Will use momentum during exaggeration phase
Computing input similarities...
Using perplexity, so normalizing input data (to prevent numerical problems)
Using perplexity, not the manually set kernel width.  K (number of nearest neighbors) and sigma (bandwidth) parameters are going to be ignored.
Using ANNOY for knn search, with parameters: n_trees 50 and search_k 7500
Going to allocate memory. N: 19113296, K: 150, N*K = -1427972896
Memory allocation failed!

Resource Usage on 2021-08-05 16:59:31:
Job Id:             job_ID
Project:            ##
Exit Status:        1
Service Units:      6.20
NCPUs Requested:    48                     NCPUs Used: 48              
                                           CPU Time Used: 00:02:26                                   
   Memory Requested:   1.46TB                Memory Used: 37.03GB         
   Walltime requested: 20:00:00            Walltime Used: 00:02:35        
   JobFS requested:    30.0GB                 JobFS used: 15.18KB         

Error file:

FIt-SNE R wrapper loading.
FIt-SNE root directory was set to <directory>
Using rsvd() to compute the top PCs for initialization.
Error in fftRtsne(dsobject_s[, -c(1, 19:24)], perplexity = 50, max_iter = 20) : 
  tsne call failed
Execution halted

Script:

library(flowCore)

## Sourcing FITSNE 
fast_tsne_path  <- "<path>/fast_tsne" 
source(paste0(fast_tsne_path,".R"))

## Loading in File
object <- exprs(read.FCS("<file>.fcs"))

## Running FIt-SNE 
tsne_object <-fftRtsne(object[,-c(1, 19:24)],perplexity = 50, max_iter = 20)
export_obj <- cbind(object, tSNEX = tsne_object[,1], tSNEY = tsne_object[,2],fast_tsne_path=fast_tsne_path)

## Saving Object
saveRDS(export_obj, "fitSNE_alltube_simple20.rds")

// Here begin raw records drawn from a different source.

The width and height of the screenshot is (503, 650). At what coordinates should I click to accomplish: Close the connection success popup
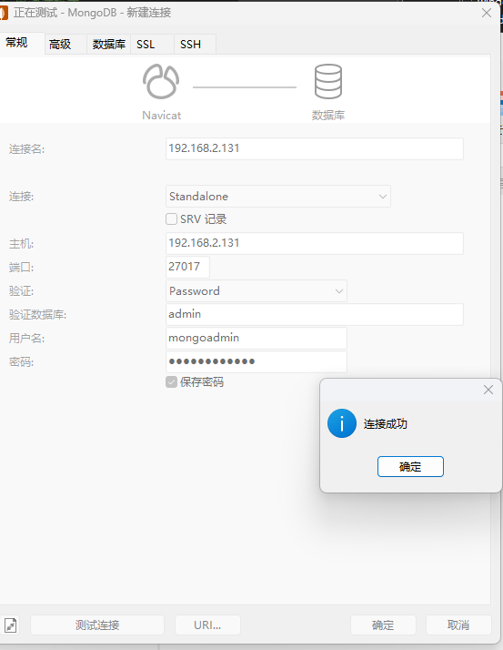point(488,390)
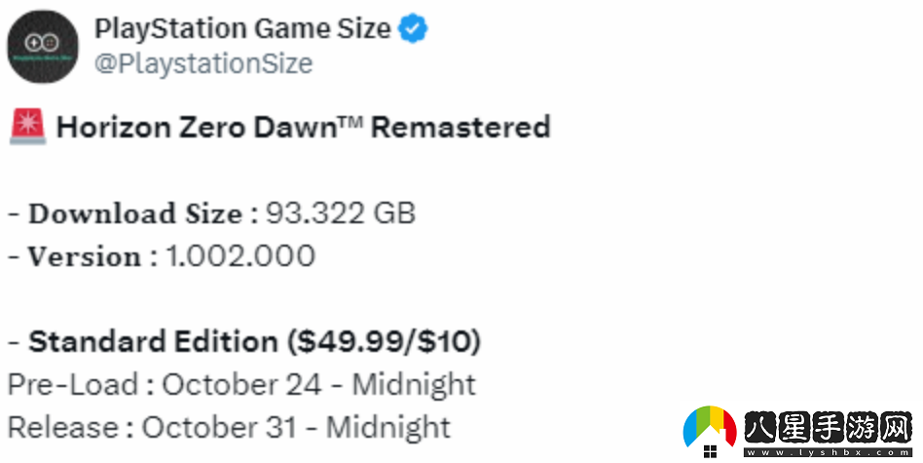The height and width of the screenshot is (463, 923).
Task: Select the October 24 - Midnight date
Action: click(319, 384)
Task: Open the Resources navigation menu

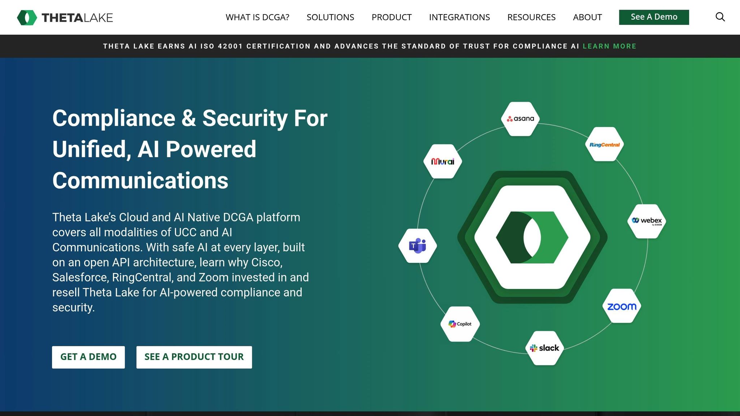Action: pos(531,17)
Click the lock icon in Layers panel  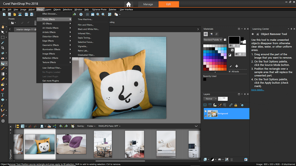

@TonyX26 TonyX26 changed the title Memory Allocation Failed - 3TB Memory Memory Allocation Failed - 1.5TB Memory Aug 12, 2021
@linqiaozhi
Copy link
Member

Thanks for posting the issue, @TonyX26. I think the problem is integer overflow. See how N*K gives a negative number here?

Going to allocate memory. N: 19113296, K: 150, N*K = -1427972896

This is because N*K = 2.89E9 which is larger than the maximum integer 2.14E9.

I think you need to change the definition of the function computeGaussianPerplexity() so that N and D are not declared as integer, but long integer instead. This would also need to be changed in the header file, of course.

Then, N*D should not overflow, and calloc() will not be trying to allocate a "negative" amount of memory. If you have trouble making that change, I can also make it for you.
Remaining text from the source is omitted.